Schools and arts award
On Monday 20th November, Mel and Ben ran a workshop for Year 6 students at White Cliffs Primary College for the Arts. The workshop encouraged students to experiment with the ways in which Dover’s geology and biology is visually communicated. See below a plan of the workshop that took place:
Lesson Plan, Monday 20th November:
Mel will introduce to the students the biological, geological, zoological aspects of the White Cliffs of Dover for 30mins. Me and Mel will have collected pebbles and seaweed samples from the beach to bring in to the students prior to the workshop. I will bring in three template drawings which are outlines of sea life flora, a rock specimen and a fossil. I will encourage year 6 students to paint in the pebble drawing in various colours relating to the various temperatures that transform the identity and characteristic of pebbles. (See example of diagram outlining the temperature variations that influences the form of a rock at bottom of document). Students will be asked to write information that Mel has presented relating to fossils and the history of the cliffs inside the drawing of the fossil. Students will be asked to draw patterns on the floral drawing which are observed from the sea-life flora that is brought in to the school by me and Mel. All of these drawings will be drawn three times so the images can be collated and animated using the ‘boil’ technique’. Example of line boil technique: https://www.youtube.com/watch?v=alQQg36FHSA Getting the students to create simple but repetitive drawings should allow the students to learn aspects of the Dover landscape in practice and creatively. There is a mixture of text, drawing and painting exercises for the students to work through.This relates well to the whole ‘Pebbles’ project as text and images will be compared and contrasted that explores the biological and mythological aspects of the Dover coastline.When the student’s work is collated and embedded into an animation, it will be shown at the Silver Screen Cinema alongside other works made for the ‘Pebbles’ project. This workshop is an extension of the STEM to STEAM project that I have worked on with primary level students in the past and keen to explore further.

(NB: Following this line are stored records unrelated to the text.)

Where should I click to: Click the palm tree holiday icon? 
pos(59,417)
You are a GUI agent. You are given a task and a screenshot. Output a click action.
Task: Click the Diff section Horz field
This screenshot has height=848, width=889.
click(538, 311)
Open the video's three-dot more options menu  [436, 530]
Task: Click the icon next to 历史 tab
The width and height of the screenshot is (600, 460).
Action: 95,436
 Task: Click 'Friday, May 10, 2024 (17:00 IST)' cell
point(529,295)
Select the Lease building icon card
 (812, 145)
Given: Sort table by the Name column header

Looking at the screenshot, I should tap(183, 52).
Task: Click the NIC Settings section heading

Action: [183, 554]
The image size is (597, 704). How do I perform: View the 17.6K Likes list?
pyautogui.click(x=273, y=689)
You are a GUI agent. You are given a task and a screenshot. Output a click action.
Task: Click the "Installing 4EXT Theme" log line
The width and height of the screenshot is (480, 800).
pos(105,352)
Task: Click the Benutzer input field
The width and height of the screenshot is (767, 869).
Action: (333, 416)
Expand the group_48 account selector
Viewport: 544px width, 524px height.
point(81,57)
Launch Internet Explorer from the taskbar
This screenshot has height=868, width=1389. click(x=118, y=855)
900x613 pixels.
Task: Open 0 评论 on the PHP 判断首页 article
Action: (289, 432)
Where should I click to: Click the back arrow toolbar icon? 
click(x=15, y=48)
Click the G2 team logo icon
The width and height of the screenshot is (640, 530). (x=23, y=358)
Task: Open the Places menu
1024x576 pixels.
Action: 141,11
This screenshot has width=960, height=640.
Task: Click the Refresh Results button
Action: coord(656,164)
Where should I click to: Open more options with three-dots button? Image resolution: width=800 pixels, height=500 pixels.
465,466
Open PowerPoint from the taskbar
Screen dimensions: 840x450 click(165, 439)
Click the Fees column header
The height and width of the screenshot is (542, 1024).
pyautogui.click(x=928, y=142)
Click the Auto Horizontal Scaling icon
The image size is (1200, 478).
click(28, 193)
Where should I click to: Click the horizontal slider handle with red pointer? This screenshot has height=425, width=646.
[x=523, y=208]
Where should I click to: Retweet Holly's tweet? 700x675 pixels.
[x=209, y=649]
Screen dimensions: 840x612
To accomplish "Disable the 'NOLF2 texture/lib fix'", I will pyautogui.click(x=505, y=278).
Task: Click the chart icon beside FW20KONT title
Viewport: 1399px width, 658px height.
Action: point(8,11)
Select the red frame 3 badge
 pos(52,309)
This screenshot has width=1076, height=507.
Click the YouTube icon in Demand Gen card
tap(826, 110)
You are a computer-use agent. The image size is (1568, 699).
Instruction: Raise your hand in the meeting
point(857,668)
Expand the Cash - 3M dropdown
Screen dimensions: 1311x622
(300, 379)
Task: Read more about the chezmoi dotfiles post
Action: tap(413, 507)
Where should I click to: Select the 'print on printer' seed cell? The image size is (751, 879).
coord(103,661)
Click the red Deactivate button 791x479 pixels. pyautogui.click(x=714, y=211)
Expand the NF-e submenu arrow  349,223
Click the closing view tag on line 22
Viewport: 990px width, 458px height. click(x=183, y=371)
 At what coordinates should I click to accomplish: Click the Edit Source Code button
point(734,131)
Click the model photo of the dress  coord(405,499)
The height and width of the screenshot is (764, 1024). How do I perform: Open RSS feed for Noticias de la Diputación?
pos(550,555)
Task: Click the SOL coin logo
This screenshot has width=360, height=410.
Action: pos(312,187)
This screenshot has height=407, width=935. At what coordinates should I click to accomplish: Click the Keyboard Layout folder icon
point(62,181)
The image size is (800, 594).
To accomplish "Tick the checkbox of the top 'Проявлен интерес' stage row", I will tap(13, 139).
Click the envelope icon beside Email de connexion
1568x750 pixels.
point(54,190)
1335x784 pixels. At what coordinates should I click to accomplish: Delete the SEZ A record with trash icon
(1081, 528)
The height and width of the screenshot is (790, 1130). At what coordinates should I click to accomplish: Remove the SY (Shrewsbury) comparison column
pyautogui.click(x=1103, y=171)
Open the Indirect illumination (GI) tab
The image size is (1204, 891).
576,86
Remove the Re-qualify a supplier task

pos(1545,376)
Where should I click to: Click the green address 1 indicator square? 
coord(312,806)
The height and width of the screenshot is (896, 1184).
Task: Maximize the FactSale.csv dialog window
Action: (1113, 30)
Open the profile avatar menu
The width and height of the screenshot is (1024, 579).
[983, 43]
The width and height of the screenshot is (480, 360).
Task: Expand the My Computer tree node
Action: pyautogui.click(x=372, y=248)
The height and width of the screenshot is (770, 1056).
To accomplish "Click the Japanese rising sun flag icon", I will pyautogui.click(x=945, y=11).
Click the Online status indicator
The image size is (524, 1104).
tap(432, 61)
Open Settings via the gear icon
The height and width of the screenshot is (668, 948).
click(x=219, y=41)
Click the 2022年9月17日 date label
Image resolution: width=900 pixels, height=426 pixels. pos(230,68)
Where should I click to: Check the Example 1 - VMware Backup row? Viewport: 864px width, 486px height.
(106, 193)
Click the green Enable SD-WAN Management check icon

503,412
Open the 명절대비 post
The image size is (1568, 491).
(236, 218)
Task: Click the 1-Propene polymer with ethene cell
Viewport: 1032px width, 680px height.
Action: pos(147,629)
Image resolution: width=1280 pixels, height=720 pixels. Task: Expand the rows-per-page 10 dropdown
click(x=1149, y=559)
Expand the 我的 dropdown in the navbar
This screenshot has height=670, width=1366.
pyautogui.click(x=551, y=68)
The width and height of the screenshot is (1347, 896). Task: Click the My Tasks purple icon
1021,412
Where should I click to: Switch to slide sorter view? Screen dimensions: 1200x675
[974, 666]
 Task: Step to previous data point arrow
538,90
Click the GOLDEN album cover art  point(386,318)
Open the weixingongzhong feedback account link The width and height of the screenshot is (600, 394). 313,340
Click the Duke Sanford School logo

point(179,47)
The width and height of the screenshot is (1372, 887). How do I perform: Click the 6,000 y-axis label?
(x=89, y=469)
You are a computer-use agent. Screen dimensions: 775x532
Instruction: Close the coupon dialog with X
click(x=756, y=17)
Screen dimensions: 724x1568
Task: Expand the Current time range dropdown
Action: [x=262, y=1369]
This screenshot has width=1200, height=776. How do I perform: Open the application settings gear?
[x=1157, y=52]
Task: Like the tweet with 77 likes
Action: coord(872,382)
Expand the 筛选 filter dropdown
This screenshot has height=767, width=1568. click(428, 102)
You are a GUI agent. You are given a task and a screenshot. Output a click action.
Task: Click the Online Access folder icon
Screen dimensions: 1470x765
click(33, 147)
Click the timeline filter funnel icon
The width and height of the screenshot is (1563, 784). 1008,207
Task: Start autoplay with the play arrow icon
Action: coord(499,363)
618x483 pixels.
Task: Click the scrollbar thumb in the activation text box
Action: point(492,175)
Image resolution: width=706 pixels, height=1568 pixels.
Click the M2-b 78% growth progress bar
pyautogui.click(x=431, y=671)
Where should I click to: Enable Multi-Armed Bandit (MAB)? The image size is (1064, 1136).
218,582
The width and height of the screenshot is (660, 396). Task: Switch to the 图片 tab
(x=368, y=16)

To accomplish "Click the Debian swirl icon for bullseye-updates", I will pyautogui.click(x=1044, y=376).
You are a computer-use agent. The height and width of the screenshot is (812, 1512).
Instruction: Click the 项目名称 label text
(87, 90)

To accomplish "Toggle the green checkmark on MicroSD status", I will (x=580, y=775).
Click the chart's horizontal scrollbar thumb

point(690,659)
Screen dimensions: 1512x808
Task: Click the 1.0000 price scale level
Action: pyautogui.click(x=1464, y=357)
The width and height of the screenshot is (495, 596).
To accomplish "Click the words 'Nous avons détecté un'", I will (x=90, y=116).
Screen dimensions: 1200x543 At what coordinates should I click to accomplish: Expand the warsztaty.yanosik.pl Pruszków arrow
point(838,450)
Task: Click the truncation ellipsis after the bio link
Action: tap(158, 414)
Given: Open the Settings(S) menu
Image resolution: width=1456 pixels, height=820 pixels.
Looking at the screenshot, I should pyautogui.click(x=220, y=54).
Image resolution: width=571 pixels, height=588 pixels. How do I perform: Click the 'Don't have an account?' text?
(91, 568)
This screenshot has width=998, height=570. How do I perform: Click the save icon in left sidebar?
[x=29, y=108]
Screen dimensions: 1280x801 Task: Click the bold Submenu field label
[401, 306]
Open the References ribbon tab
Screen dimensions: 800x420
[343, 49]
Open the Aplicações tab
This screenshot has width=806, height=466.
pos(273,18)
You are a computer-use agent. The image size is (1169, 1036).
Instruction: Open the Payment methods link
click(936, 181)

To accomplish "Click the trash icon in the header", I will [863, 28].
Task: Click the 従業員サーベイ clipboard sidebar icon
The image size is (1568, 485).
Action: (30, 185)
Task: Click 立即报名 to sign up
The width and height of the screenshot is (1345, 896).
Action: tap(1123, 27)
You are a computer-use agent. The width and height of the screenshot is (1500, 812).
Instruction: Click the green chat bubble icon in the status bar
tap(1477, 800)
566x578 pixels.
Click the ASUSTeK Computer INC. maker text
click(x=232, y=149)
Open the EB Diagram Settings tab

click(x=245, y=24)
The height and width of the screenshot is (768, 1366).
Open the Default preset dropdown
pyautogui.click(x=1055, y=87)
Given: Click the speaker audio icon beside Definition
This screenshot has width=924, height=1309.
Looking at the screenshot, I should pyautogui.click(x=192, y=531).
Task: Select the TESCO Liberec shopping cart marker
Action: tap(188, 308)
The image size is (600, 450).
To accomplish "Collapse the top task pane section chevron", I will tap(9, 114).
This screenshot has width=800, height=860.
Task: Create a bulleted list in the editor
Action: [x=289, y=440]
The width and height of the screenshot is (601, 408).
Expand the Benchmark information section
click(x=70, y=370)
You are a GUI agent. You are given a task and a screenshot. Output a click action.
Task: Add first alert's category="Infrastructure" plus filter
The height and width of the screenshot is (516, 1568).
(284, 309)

“The session was great! Mel’s presentation was mesmerising. The students were gobsmacked at the images that Mel presented of local landscapes and biology.
The students interacted with the worksheet excitedly and thoroughly enjoyed painting their portraits onto pebbles that me and Mel collected from Dover beach. The workshop had a healthy balance and relationship between creativity and key curriculum knowledge. The students were a credit to their school”!